▶ **ИСХОДНЫЕ ДАННЫЕ**
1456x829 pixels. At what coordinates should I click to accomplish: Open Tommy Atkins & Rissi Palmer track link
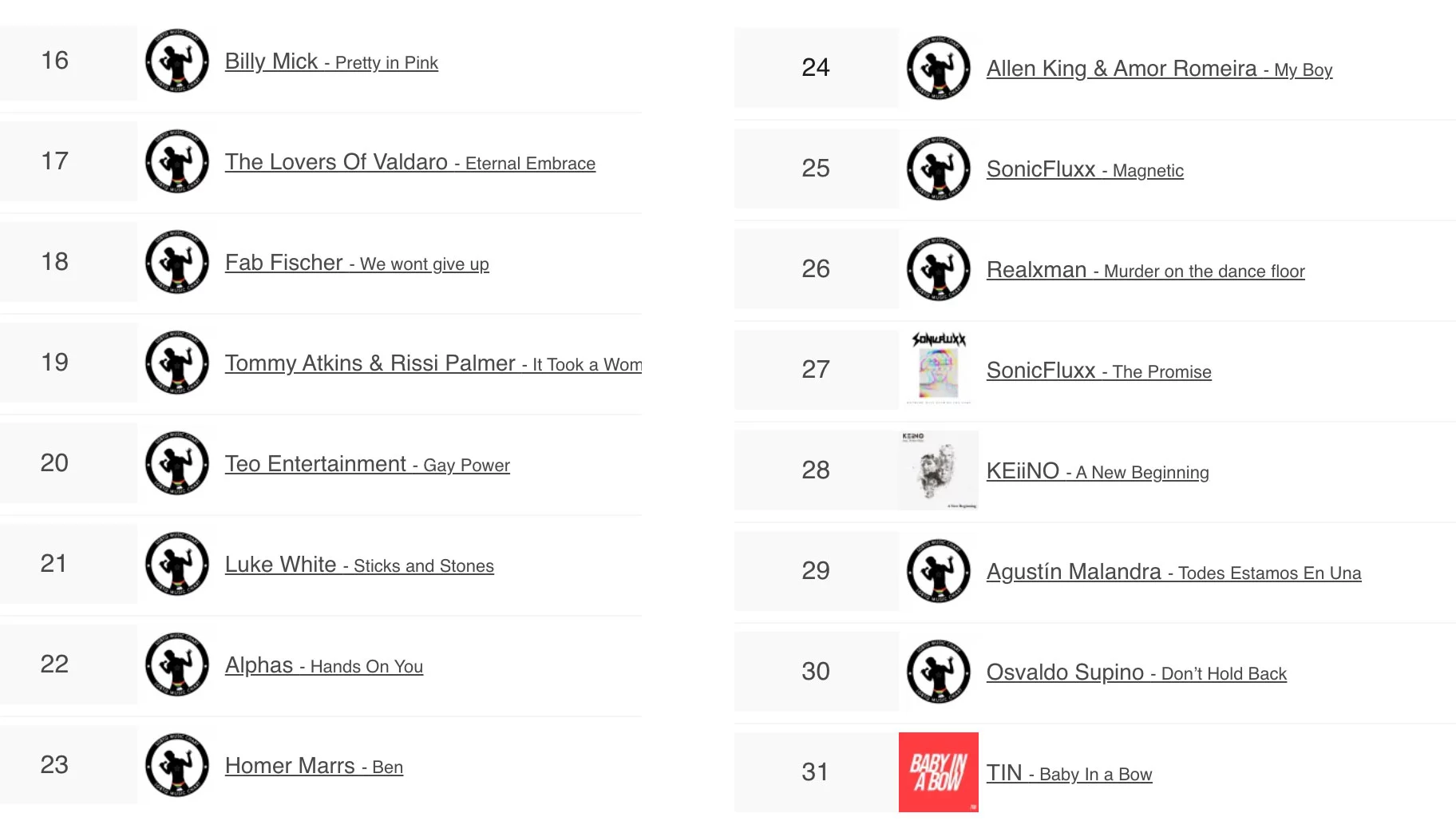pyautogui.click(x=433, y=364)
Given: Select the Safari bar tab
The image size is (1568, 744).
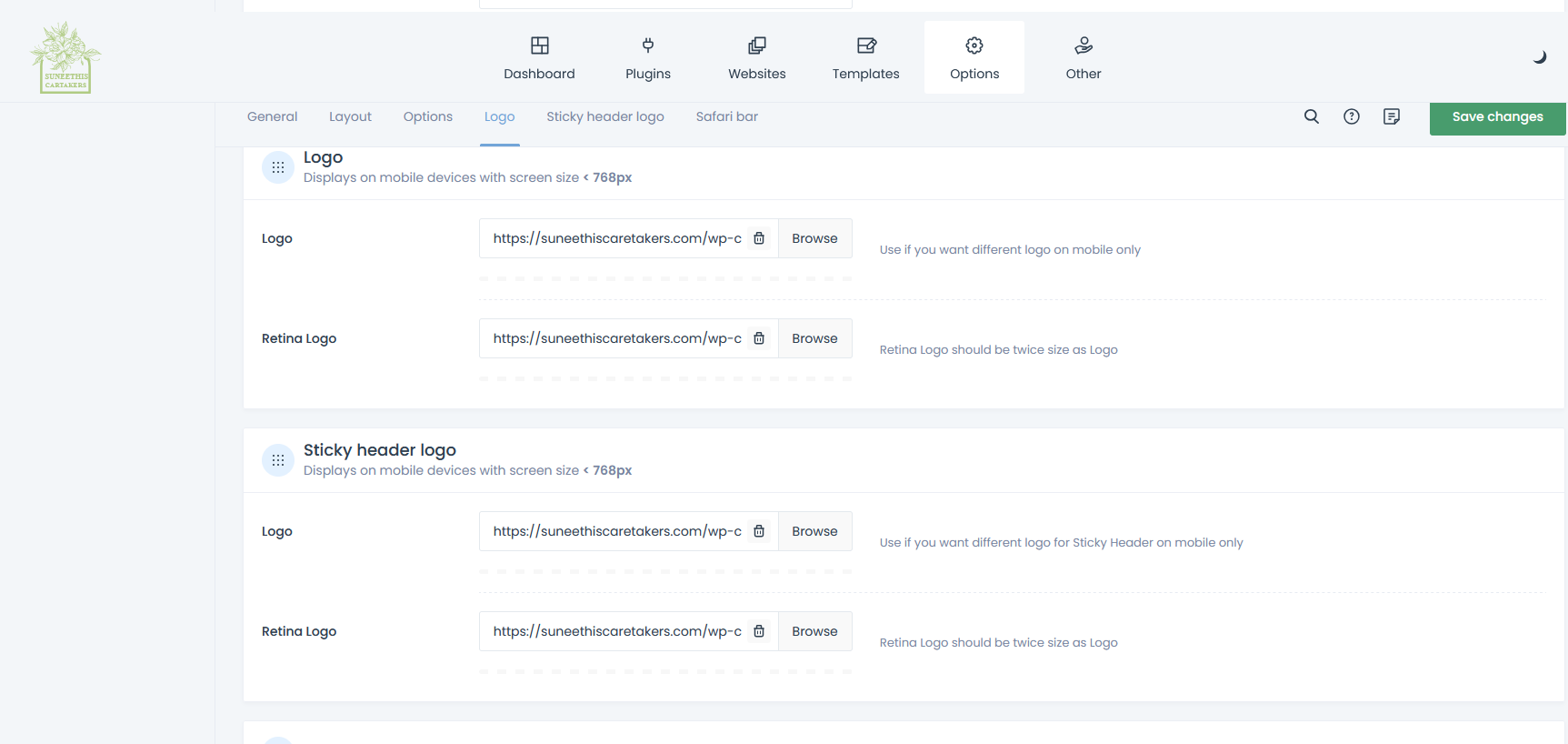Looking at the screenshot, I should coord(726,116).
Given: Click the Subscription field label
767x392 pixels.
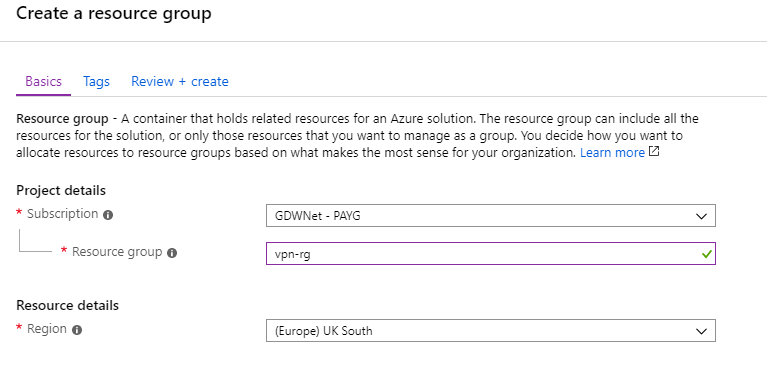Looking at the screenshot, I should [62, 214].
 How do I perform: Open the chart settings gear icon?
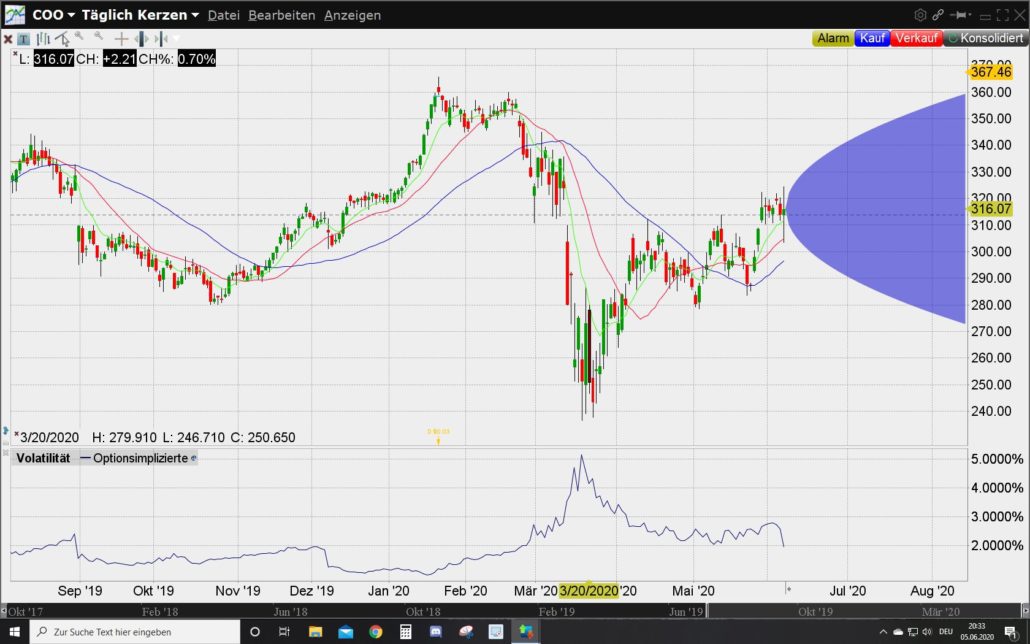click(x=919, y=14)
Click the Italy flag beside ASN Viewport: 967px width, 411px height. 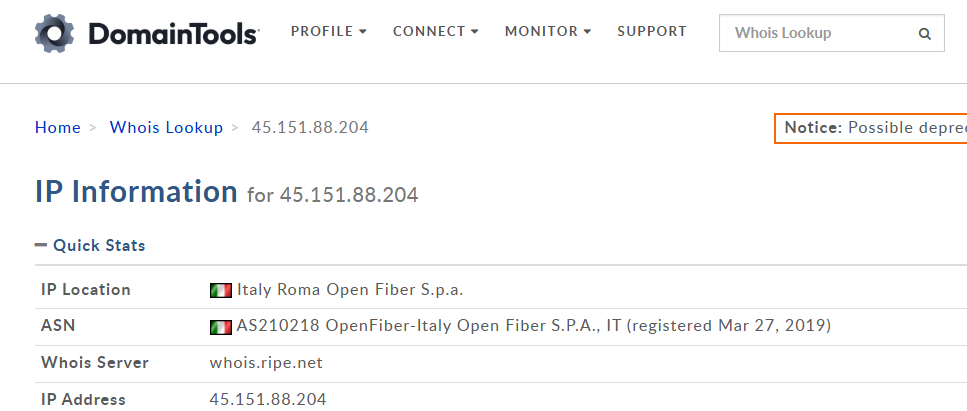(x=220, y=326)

* * *

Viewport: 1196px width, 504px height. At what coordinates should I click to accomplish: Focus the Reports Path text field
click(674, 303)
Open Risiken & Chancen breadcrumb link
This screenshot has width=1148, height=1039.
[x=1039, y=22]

==

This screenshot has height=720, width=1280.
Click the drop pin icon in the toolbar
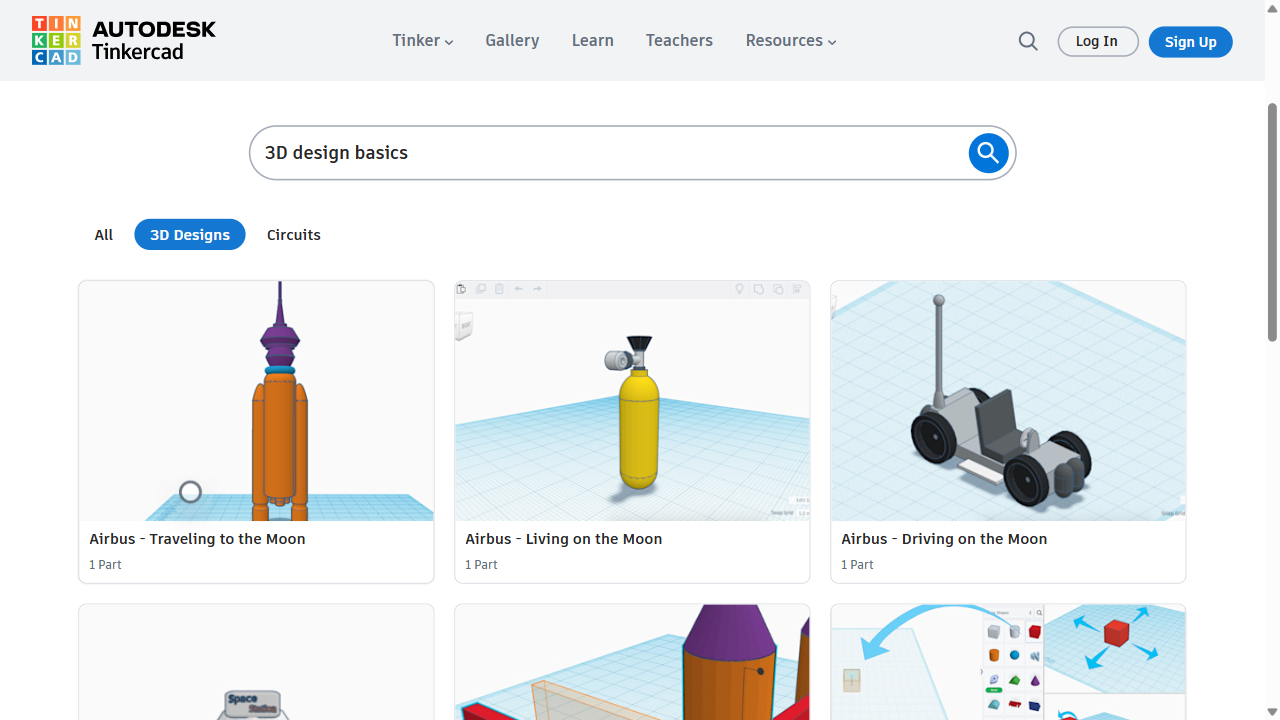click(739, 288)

▶ **ЗАДАНИЕ**
Соберите из строк выше все, где встречается слово «coordinates». Регистр букв учитывается.

▶ **ОТВЕТ НА ЗАДАНИЕ**
1456x829 pixels. At what coordinates should I click to accomplish: Open Tommy Atkins & Rissi Palmer track link
Viewport: 1196px width, 504px height. At what coordinates should I click to accomplish: Focus the Reports Path text field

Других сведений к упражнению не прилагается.